Read the data below line by line and state how many lines hold "View". Nothing else belongs in the answer.

The input START

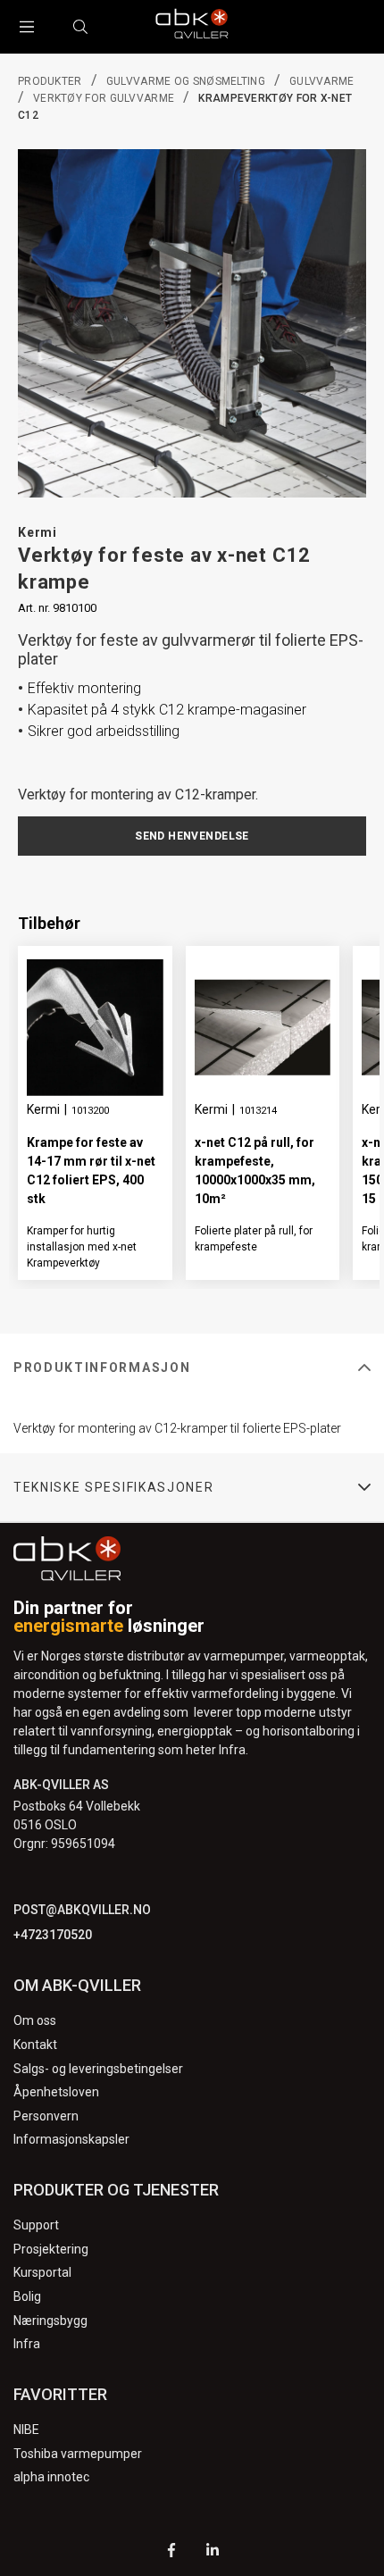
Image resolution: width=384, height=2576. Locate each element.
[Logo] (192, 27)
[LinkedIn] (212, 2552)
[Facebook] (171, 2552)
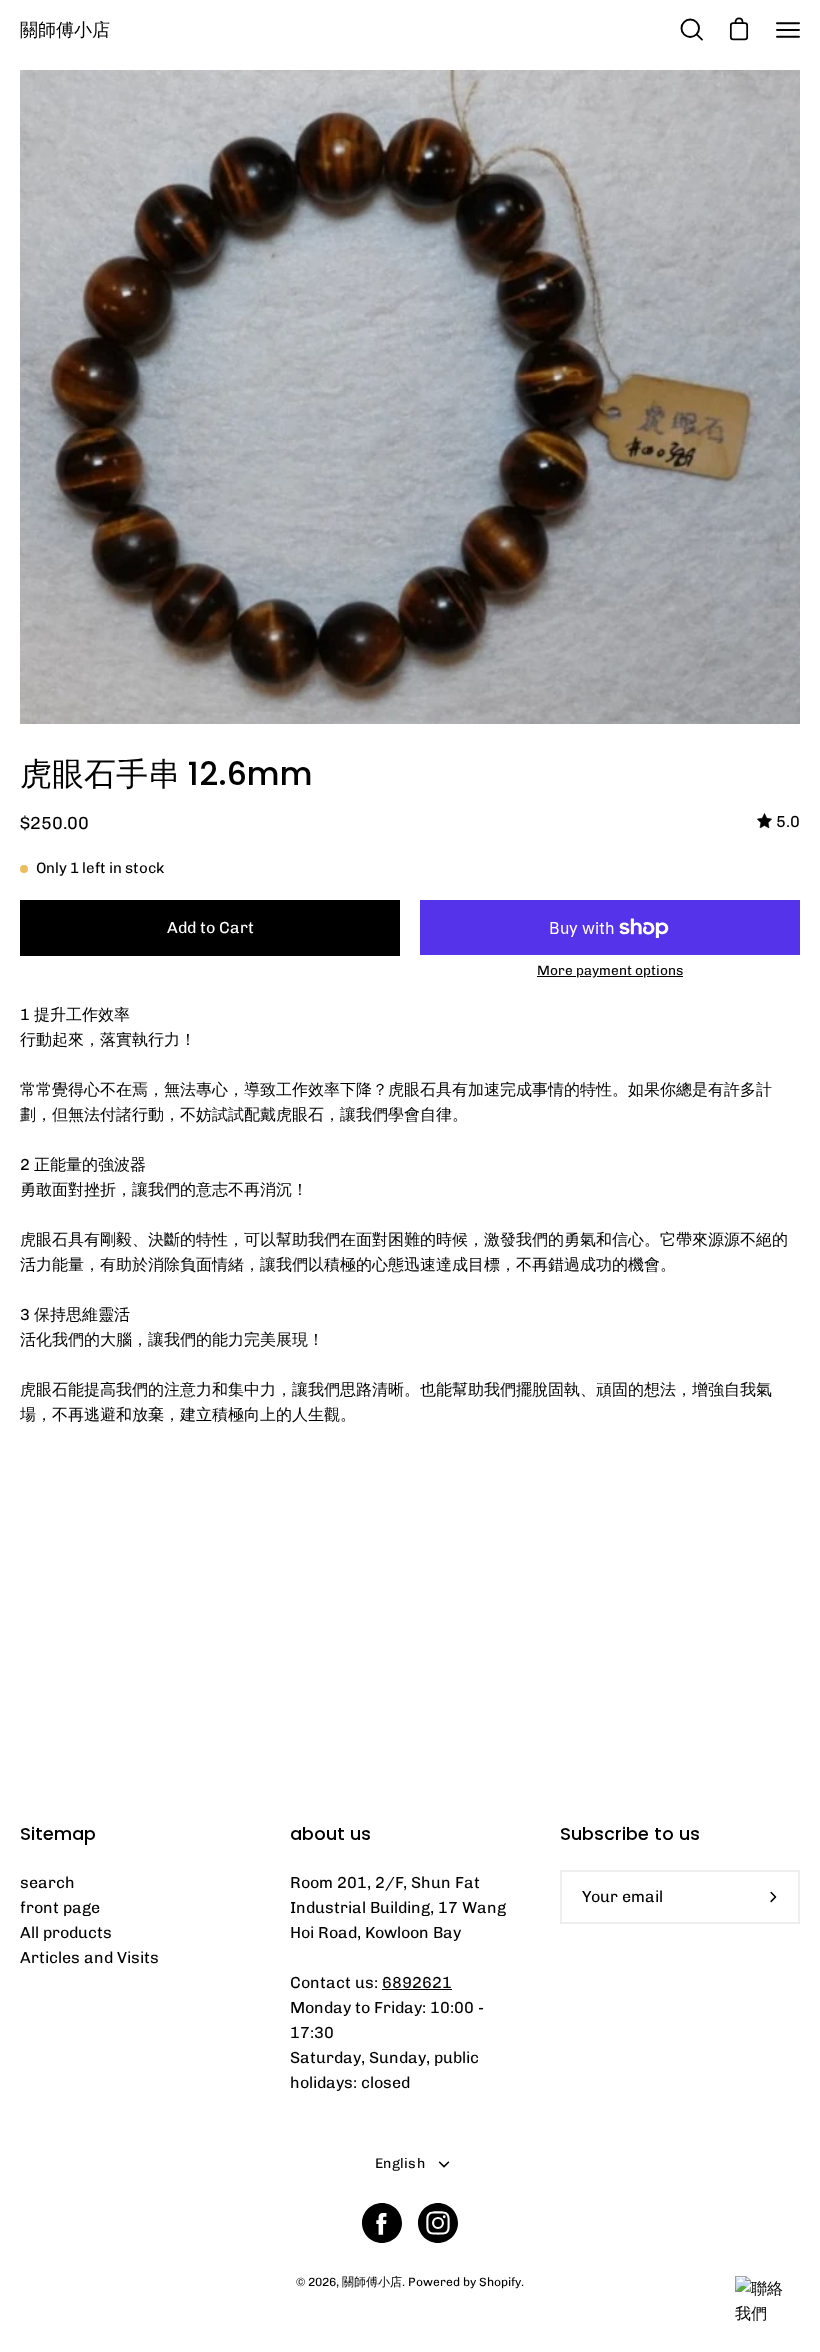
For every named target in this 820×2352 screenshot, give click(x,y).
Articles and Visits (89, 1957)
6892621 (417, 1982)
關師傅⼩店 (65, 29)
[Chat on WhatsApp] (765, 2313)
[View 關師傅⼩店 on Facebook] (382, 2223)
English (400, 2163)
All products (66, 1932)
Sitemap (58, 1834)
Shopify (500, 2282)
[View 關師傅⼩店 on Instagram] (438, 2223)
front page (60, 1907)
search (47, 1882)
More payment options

The input END

_Result for this exercise_
2